Compiler: Visual C++ 2010
Operating System: Windows 7 32bits
Tested machine CPU: Intel core i3
Download:
preVSpost (demo project) (4910 downloads )
A recent Visual C++ team’s comment on twitter.com reminded me a hot topic that exists in C++ programming world: there is a long discussion of using pre versus post increment operators, specially, for iterators. Even me I was witness to a discussion like this. The discussion started from a FAQ written by me on www.codexpert.ro.
The reason of preferring pre increment operators is simple. For each post-increment operator a temporary object is needed.
Visual C++ STL implementation looks similarly with next code:
_Myt_iter operator++(int) {
// postincrement
_Myt_iter _Tmp = *this;
++*this;
return (_Tmp);
}
But for pre-increment operator implementation this temporary object is not needed anymore.
_Myt_iter& operator++() {
// preincrement
++(*(_Mybase_iter *)this);
return (*this);
}
In the discussion that I mentioned above, somebody came with a dummy application and tried to prove that things have changed because of new compilers optimizations (the code exists in the attached file, too). This sample is too simple and far away to the real code. Normally the real code has more code line codes that eat CPU time even if you’re compiling with /O2 settings (is obviously).
Base on that VC++ team’s tweet related to viva64.com’s research I decided to create my own benchmark base on single and multicore architectures. For those that don’t know Viva64 is a company specialized on Static Code Analysis.
Starting from their project I extended the tested for other STL containers: std::vector, std::list, std::map, and std::unordered_map (VC++ 2010 hash table implementation).
For parallel core tests I used Microsoft’s new technology called Parallel Pattern Library.

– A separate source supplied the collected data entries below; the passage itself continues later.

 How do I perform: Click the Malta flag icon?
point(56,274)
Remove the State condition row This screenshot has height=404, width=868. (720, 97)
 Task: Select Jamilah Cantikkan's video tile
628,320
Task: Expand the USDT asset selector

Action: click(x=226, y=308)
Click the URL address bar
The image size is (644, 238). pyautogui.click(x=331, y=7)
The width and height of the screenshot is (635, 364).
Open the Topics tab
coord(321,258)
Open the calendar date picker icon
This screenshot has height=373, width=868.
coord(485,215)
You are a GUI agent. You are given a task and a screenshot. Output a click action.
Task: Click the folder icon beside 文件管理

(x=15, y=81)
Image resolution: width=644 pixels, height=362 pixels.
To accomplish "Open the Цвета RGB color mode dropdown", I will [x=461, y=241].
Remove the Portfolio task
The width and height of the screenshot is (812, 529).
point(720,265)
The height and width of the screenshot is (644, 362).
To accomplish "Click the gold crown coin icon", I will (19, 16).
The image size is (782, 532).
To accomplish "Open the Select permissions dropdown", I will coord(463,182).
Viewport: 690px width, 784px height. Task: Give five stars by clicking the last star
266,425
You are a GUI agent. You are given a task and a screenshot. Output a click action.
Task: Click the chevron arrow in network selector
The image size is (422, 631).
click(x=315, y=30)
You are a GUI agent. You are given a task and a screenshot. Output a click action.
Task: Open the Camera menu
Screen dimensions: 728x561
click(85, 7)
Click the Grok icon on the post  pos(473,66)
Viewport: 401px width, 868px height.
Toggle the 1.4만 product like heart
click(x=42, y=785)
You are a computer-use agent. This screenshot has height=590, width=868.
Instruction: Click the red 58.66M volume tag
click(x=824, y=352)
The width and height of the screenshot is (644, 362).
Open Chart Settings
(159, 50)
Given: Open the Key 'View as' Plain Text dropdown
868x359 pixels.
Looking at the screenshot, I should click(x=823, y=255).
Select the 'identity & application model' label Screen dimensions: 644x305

1. How the tests were made
1.1. Code stuff
In order to get execution time I used same timer as Viva64 team (with few changes). Each container instance was populated with 100000 elements of same random data. An effective computing function was repeated 10 times. Into this function some template functions are called for 300 times. The single core computing function contains loops like this:
for (size_t i = 0; i != Count; ++i) {
x += FooPre(arr);
}
// where FooPre looks like
template T
size_t FooPre(const T &arr) {
size_t sum = 0;
for (auto it = arr.begin(); it != arr.end(); ++it)
sum += *it;
return sum;
}
For the parallel core computing the first simple for loop has changed in:
parallel_for (size_t(0), Count,
[&cnt,&arr] (size_t i) {
cnt.local() += FooPre(arr);
});
Where cnt is an instance of combinable class and the sum of partial computed elements is obtained by calling combine() method:
[cpp]cnt.combine(plus());[/cpp]
As you can see, the parallel_for function uses one of the new C++ standard features: a lambda function. This lambda function and the combinable class implements the so called parallel aggregation pattern and helps you to avoid the multithreaded common share resource issues. The code is executed on independent tasks. The reason that this approach is fast is that there is very little need for synchronization operations. Calculating the per-task local results uses no shared variables, and therefore requires no locks. The combine operation is a separate sequential step and also does not require locks.
1.2. Effective results
The tests were running on a Intel core i3 machine (4 cores) running Windows 7 on 32bits OS. I tested debug and release mode for single and multi cores computation. The test application was build in VC++ 2010 one of the first C++11 compliant.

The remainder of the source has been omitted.